I just wonder whether there is a one-fits-all solution to this that will work for everyone, or whether it would be possible to provide users with more flexibility in how they structure the underlying data.

@tfurmston for the record I 100% agree that there is room for optimizing the data model here and to provide users with more flexibility. One way to do this is allow feature sets to be defined as materialized views.

name: features_that_I_will_retrieve
features:
- name: f1
  ref: fs1:f1
- name: f2 
  ref: fs2:f1

During ingestion we could write to these materialized views as well as the original feature set tables. However, I don't see too much value of doing this for historical data. I do think it would be useful for online serving. In the case of online serving though, it would probably require a read + write since data will be coming in separate events. Alternatively we could maintain state in the ingestion jobs to support this.

tfurmston commented 4 years ago

I just wonder whether there is a one-fits-all solution to this that will work for everyone, or whether it would be possible to provide users with more flexibility in how they structure the underlying data.

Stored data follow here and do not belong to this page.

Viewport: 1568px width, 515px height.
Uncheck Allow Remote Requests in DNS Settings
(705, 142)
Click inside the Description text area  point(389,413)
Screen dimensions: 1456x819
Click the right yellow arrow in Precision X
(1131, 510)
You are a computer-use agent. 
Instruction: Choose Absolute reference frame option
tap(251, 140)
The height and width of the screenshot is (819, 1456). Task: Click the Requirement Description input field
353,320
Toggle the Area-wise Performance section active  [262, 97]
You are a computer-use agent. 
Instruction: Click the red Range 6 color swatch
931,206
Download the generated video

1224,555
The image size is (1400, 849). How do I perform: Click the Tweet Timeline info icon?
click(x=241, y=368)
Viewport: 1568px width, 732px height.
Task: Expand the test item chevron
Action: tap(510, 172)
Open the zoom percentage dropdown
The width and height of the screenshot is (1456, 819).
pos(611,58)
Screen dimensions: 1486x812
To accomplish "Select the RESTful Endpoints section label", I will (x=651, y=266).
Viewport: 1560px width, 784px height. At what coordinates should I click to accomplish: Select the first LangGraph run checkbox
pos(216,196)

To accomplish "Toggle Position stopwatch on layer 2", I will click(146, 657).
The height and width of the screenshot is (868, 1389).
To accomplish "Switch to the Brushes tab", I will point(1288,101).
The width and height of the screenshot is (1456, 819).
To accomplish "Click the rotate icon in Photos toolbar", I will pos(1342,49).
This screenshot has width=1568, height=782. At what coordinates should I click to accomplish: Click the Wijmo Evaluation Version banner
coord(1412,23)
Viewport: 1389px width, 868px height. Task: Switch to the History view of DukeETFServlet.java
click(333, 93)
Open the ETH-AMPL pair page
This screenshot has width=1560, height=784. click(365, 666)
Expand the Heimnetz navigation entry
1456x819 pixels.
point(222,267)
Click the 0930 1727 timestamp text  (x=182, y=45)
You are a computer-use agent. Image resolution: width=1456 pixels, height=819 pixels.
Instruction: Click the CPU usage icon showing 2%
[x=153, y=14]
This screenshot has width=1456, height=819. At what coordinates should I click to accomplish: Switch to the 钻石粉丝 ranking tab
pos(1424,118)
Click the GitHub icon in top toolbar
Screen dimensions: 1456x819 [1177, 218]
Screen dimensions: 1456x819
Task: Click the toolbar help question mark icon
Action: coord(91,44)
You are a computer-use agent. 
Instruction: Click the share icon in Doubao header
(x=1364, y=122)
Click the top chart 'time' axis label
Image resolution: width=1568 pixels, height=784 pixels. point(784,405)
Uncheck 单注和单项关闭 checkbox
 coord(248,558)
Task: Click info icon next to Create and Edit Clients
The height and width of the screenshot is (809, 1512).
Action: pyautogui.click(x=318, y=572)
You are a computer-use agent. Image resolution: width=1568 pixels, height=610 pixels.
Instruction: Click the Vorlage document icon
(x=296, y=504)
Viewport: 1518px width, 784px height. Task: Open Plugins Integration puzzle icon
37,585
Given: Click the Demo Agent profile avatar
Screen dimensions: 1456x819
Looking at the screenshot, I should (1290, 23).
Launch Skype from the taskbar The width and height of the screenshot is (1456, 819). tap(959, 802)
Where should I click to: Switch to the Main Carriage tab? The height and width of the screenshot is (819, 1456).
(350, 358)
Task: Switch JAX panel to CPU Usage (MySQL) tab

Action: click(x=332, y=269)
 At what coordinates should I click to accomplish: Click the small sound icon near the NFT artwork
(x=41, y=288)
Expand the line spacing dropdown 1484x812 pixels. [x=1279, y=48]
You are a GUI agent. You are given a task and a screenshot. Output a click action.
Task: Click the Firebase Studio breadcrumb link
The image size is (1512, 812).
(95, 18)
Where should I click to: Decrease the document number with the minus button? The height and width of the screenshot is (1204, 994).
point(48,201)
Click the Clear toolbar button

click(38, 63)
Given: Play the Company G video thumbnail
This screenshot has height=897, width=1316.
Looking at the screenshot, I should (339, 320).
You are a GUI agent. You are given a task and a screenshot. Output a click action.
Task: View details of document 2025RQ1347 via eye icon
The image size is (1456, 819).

@tfurmston for the record I 100% agree that there is room for optimizing the data model here and to provide users with more flexibility. One way to do this is allow feature sets to be defined as materialized views.
name: features_that_I_will_retrieve
features:
- name: f1
  ref: fs1:f1
- name: f2 
  ref: fs2:f1
During ingestion we could write to these materialized views as well as the original feature set tables. However, I don't see too much value of doing this for historical data. I do think it would be useful for online serving. In the case of online serving though, it would probably require a read + write since data will be coming in separate events. Alternatively we could maintain state in the ingestion jobs to support this.

Perhaps that would work. To be honest, I still don't have enough usage of feast from the user perspective to know either way. Just from reading this thread, it does seem that there are issues with the data model. Hence my comments.

Re-reading @mrzzy proposal from the 25th, i.e., grouping by entity. I think this makes a lot of sense. Maybe this would make a good default and then if it transpires that people need more flexibility, then address it then.

stale[bot] commented 4 years ago

This issue has been automatically marked as stale because it has not had recent activity. It will be closed if no further activity occurs. Thank you for your contributions.

lucasbmiguel commented 3 years ago

hey folks, is there a decision here? I think the discussion is super relevant, any reason for the issue to be closed?